No crazy hack is required. You just include a commitment to a merkle-sum-tree tree of transaction values, along with the UTXO commitment. It doesn't have to commit to transactions, it's just a tree of values. There is no loss of efficiency, you don't even have to signal the data normally since all full nodes already have it.
> As for changes actually being implemented, to be honest I haven't seen anything actually substantial since P2SH
Well thats a step back from the position you took above that it can't change at all ever. Now the changes have been not substantial and not often enough. ::shrugs::
> that would benefit everyone
It's highly debatable that it would benefit everyone now, we're certantly not up against the limit. People are still using the blockchain in very inefficient ways, and the ecosystem of tools to increase efficiency hasn't developed yet. At the same time the count of full nodes is falling— increasing the cost of running one right now may not be a good strategy.
> so I think it's unlikely that Bitcoin will develop second-layer scalability protocols first
I don't have any interest in being first. I'd much better have a well designed and considered approach.
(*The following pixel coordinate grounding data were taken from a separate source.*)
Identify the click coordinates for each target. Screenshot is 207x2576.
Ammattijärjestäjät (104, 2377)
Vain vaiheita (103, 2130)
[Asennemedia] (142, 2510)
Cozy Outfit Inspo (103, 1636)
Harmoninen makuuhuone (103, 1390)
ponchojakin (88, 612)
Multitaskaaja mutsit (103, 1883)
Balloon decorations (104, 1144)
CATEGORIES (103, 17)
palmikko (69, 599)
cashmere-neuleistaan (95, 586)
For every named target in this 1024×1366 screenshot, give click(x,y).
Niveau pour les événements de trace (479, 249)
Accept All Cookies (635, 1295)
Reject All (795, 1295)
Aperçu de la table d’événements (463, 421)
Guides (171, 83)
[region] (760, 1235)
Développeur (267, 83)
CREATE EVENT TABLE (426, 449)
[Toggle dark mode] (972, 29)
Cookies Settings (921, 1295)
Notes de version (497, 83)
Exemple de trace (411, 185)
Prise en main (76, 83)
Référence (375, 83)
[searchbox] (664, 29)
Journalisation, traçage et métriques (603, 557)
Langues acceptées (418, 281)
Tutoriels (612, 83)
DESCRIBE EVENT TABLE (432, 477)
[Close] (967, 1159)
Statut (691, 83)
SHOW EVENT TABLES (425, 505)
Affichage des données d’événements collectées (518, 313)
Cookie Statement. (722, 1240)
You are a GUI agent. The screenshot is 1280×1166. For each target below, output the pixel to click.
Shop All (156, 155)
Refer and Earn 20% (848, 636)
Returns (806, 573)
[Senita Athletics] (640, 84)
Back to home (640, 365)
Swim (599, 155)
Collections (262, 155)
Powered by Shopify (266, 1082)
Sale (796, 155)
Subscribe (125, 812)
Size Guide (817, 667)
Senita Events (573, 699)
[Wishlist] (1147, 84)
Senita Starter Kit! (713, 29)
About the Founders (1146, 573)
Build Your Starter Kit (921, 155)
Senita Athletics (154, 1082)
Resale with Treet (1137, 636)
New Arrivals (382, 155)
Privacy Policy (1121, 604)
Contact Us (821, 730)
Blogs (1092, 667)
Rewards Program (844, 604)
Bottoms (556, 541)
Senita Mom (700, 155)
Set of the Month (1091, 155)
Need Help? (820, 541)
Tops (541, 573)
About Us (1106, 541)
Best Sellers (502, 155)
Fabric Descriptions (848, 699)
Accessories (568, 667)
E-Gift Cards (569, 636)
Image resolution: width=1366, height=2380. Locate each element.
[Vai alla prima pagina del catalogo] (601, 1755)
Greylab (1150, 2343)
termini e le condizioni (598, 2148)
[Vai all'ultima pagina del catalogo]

Unfortunately, so far, none of the alt-systems— even ones which raised millions of dollars of funding— have developed anything that turned out to be useful to implement in Bitcoin. Maybe that will change.
You wrote on your blog:
> Altogether, what this means is that, unlike Bitcoin, Ethereum will likely still be fully secure, including against fraudulent issuance attacks, even if only a small number of full nodes exist; as long as at least one full node is honest, verifying blocks and publishing challenges where appropriate, light clients can rely on it to point out which blocks are flawed
The fact that someone can extract compact proofs of an invalid state transition was pointed out by me years ago (e.g. https://bitcointalk.org/index.php?topic=96644.msg1064601#msg...), and I believe I described it you personally in Mountain View. It's equally applicable to Bitcoin (though not implemented anywhere for any system yet).
It's a bit irritating to see ideas from Bitcoin recycled as "innovations" in altcoins and incorrectly claimed as as not applicable to Bitcoin, especially when they're not even implemented yet.
This one has a bunch of gnarly engineering issues that make it hard to implement. You end up with fraud codepaths that are virtually never executed, so how do you gain confidence that multiple implementations actually implement them consistently? The best proposal I'd had on this (from bitcoin-wizards) was to always produce two versions of a block, committed under a common root, one which has a random flaw, and then always kill it and select the right block using a proof. But thats kind of complex and indirect.